CITY OF ASHES

Blood was what he needed. He thought of the blood in the refrigerator beside his bed at home, and his veins burned like hot silver wires running just under his skin.

“Simon?” It was Maia, lifting her head groggily. Her cheek was printed with white dents where it had lain against the bumpy pipe. As he watched, the white faded into pink as the blood returned to her face.

Blood. He ran his dry tongue around his lips. “Yeah?”

“How long was I asleep?”

“Three hours. Maybe four. It’s probably afternoon by now.”

“Oh. Thanks for keeping watch.”

He hadn’t been. He felt vaguely ashamed as he said, “Of course. No problem.”

“Simon…”

“Yes?”

“I hope you know what I mean when I say I’m sorry you’re here, but I’m glad you’re with me.”

He felt his face crack into a smile. His dry lower lip split and he tasted blood in his mouth. His stomach groaned. “Thanks.”

She leaned toward him, the jacket slipping from her shoulders. Her eyes were a light amber-gray that changed as she moved. “Can you reach me?” she asked, holding out her hand.

Simon reached for her. The chain that secured his ankle rattled as he stretched his hand as far as it would go. Maia smiled as their fingertips brushed—

“How touching.” Simon jerked his hand back, staring. The voice that had spoken out of the shadows was cool, cultured, vaguely foreign in a way he couldn’t quite place. Maia dropped her hand and twisted around, the color draining from her face as she stared up at the man in the doorway. The man had come in so quietly neither one of them had heard him. “The children of Moon and Night, getting along at last.”

“Valentine,” Maia whispered.

Simon said nothing. He couldn’t stop staring. So this was Clary and Jace’s father. With his cap of white-silver hair and burning black eyes, he didn’t look much like either one of them, though there was something of Clary in his sharp bone structure and the shape of his eyes, and something of Jace in the lounging insolence with which he moved. He was a big man, broad-shouldered with a thick frame that didn’t resemble either of his children’s. He padded into the green metal room like a cat, despite being weighted down with what looked like enough weaponry to outfit a platoon. Thick black leather straps with silver buckles crisscrossed his chest, holding a wide-hilted silver sword across his back. Another thick strap circled his waist, and through it was thrust a butcher’s array of knives, daggers, and narrow shimmering blades like enormous needles.

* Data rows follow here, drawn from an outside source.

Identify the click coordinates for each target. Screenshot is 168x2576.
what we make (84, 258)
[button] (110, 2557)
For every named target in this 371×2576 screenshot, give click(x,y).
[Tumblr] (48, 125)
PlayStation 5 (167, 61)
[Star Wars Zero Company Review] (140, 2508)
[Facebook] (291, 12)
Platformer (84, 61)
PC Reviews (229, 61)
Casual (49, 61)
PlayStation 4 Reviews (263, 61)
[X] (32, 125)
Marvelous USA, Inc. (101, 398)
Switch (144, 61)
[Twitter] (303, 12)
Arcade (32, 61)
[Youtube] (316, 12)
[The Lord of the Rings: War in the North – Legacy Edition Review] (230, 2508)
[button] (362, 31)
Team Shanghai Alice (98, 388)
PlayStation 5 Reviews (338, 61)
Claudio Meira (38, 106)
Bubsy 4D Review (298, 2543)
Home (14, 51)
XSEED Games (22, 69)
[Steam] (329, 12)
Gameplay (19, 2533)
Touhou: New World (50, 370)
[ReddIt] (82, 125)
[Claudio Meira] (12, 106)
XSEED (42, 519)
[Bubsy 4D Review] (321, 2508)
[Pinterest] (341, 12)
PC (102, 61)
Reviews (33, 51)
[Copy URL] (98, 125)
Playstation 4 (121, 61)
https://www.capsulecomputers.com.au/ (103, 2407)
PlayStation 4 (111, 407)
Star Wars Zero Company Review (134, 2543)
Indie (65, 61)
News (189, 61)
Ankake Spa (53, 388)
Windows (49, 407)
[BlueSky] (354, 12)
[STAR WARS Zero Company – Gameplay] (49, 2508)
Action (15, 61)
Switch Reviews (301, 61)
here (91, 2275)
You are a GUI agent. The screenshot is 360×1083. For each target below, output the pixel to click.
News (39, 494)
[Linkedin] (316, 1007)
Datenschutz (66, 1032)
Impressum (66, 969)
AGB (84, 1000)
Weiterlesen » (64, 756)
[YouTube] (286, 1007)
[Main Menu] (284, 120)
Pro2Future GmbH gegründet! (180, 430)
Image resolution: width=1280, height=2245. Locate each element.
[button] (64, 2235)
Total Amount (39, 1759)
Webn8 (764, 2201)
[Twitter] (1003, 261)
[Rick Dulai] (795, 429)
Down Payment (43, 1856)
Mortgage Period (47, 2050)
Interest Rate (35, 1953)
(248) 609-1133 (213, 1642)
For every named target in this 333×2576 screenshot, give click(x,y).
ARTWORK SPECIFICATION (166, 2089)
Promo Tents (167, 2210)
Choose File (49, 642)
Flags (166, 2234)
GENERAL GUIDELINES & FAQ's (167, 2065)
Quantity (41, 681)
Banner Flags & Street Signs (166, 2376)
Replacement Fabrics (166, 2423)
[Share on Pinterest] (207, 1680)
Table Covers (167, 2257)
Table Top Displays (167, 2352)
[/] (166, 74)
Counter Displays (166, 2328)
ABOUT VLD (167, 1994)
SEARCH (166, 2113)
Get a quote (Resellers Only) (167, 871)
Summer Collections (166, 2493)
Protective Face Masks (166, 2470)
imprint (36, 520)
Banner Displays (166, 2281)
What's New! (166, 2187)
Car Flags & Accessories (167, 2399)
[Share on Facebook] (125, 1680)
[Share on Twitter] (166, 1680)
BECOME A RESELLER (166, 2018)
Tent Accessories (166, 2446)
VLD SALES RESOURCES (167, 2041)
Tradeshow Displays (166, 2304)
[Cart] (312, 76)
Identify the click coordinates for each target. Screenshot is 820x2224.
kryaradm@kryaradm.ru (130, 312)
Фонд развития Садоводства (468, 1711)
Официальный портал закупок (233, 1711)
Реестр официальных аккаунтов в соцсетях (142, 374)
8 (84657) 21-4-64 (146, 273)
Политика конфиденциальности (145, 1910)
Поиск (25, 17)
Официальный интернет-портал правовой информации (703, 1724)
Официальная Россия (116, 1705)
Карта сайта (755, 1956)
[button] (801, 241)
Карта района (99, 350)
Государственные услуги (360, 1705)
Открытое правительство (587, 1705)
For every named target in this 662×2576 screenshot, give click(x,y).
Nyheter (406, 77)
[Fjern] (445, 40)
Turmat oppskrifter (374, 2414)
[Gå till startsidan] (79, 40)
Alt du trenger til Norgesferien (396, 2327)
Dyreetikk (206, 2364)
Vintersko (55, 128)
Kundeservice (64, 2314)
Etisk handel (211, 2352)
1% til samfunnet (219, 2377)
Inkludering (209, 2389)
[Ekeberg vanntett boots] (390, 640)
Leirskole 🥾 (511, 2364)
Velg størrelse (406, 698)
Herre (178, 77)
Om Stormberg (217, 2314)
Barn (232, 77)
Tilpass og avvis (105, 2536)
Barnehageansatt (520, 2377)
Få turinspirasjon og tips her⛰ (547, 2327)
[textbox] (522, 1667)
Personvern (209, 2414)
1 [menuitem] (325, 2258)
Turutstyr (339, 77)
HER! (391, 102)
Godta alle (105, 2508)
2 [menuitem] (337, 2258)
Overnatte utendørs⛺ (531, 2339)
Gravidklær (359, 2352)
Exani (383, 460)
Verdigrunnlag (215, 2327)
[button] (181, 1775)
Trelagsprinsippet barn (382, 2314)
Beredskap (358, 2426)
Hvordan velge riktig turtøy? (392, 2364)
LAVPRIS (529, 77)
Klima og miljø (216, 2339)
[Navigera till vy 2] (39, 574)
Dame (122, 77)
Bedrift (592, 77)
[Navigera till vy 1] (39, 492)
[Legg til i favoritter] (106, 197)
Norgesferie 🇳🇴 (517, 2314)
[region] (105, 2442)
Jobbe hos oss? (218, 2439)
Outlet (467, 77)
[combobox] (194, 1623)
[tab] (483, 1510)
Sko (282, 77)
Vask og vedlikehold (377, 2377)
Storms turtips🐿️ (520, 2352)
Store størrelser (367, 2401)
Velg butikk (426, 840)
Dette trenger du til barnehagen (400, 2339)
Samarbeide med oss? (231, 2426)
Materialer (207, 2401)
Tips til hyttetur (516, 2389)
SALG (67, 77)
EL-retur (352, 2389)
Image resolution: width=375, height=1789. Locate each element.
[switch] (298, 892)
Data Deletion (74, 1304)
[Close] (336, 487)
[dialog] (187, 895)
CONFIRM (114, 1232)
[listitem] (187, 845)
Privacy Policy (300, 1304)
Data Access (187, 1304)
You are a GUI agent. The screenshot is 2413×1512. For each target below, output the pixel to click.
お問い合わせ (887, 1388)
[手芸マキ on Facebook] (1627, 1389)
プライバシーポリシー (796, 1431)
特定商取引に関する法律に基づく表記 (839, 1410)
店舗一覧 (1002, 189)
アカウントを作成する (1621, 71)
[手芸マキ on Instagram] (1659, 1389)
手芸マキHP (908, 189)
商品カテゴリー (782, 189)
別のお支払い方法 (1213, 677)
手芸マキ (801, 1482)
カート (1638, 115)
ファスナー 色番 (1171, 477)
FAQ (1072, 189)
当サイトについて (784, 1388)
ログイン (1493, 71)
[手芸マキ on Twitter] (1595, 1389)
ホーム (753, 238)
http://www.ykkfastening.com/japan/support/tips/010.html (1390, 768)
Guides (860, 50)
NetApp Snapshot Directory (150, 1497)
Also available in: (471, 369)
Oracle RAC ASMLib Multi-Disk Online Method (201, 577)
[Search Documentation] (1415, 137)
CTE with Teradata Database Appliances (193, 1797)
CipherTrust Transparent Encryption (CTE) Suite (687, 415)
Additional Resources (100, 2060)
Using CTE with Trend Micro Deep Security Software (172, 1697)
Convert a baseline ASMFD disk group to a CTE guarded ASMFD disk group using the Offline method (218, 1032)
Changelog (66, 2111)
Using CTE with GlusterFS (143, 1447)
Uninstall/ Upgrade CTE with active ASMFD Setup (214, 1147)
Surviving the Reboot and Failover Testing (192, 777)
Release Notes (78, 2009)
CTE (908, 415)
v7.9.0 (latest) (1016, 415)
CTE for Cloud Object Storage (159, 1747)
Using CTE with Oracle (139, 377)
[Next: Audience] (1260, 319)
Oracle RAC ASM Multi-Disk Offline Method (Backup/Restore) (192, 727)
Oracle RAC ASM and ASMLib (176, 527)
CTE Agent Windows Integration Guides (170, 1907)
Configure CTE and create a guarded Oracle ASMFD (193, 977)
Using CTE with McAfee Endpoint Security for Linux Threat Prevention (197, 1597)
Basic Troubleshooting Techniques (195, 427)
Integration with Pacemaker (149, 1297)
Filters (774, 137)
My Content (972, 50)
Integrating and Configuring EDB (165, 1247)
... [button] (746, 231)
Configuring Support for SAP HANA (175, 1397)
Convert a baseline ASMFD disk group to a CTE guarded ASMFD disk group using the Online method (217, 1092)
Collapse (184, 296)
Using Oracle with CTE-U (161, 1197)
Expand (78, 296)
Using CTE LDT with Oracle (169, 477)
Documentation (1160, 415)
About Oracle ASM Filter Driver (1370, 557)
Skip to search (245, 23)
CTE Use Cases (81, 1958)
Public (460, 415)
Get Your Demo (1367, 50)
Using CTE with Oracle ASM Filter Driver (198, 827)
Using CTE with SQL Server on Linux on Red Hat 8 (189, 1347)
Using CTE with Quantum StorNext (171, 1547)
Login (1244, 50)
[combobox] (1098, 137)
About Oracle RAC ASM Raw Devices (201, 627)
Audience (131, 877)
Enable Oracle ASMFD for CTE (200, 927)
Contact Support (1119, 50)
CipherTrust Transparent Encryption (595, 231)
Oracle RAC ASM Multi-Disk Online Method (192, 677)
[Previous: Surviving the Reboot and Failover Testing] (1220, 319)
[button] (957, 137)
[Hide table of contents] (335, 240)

“Get up,” he said to Simon. “Keep your back against the wall.”

Simon tilted his chin up. He could see Maia watching him, white-faced and scared, and felt a rush of fierce protectiveness. He would keep Valentine from hurting her if it was the last thing he did. “So you’re Clary’s father,” he said. “No offense, but I can kind of see why she hates you.”

Valentine’s face was impassive, almost motionless. His lips barely moved as he said, “And why is that?”

“Because,” Simon said, “you’re obviously psychotic.”

Now Valentine smiled. It was a smile that moved no part of his face other than his lips, and those twisted only slightly. Then he brought his fist up. It was clenched; Simon thought for a moment that Valentine was going to swing at him, and he flinched reflexively. But Valentine didn’t throw the punch. Instead, he opened his fingers, revealing a shimmering pile of what looked like glitter in the center of his broad palm. Turning toward Maia, he bent his head and blew the powder at her in a grotesque parody of a blown kiss. The powder settled on her like a swarm of shimmering bees.

Maia screamed. Gasping and jerking wildly, she thrashed from side to side as if she could twist away from the powder, her voice rising in a sobbing scream.

“What did you do to her?” Simon shouted, leaping to his feet. He ran at Valentine, but the leg chain jerked him back. “What did you do?”

Valentine’s thin smile widened. “Silver powder,” he said. “It burns lycanthropes.”

Maia had stopped twitching and was curled into a fetal position on the floor, weeping quietly. Blood ran from vicious red scores along her hands and arms. Simon’s stomach lurched again and he fell back against the wall, sickened by himself, by all of it. “You bastard,” he said as Valentine idly brushed the last of the powder from his fingers. “She’s just a girl, she wasn’t going to hurt you, she’s chained up, for—”

He choked, his throat burning.

Valentine laughed. “For God’s sake?” he said. “Is that what you were going to say?”